Given the records below, pull every line with the word "sidebar" into the answer.
· · · · · · ·
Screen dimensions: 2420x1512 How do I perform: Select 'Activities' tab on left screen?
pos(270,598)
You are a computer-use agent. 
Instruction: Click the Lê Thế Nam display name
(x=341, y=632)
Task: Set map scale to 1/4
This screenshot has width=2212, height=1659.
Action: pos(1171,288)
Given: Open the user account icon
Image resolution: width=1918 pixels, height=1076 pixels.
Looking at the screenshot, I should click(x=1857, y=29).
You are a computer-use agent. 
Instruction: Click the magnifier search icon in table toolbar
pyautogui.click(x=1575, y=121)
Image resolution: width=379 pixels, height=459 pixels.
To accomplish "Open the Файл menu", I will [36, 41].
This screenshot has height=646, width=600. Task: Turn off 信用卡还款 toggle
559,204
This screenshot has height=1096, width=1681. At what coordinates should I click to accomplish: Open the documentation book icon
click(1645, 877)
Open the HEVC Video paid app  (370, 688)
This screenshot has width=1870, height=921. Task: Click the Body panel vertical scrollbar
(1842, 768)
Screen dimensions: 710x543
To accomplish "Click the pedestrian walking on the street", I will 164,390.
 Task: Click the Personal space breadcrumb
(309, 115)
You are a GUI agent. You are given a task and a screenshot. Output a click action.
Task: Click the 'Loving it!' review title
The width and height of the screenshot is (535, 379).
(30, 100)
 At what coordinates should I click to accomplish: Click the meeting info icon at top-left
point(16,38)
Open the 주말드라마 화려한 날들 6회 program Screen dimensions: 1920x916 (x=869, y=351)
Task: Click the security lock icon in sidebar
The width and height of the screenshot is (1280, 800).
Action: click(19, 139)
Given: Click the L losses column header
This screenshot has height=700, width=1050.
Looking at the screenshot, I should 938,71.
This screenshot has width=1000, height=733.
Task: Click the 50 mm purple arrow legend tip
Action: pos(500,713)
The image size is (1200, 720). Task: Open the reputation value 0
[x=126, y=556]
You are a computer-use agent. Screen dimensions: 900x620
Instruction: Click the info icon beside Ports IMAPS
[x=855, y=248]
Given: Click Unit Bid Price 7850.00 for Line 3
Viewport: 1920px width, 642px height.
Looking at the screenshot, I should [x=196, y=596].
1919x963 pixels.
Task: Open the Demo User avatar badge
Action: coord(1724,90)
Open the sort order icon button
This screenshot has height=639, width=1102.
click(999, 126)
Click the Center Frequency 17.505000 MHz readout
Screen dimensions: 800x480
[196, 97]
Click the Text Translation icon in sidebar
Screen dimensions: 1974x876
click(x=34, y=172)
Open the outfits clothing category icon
· · · · · · ·
-- Exercise result --
Task: Click the security lock icon in sidebar
Click the Text Translation icon in sidebar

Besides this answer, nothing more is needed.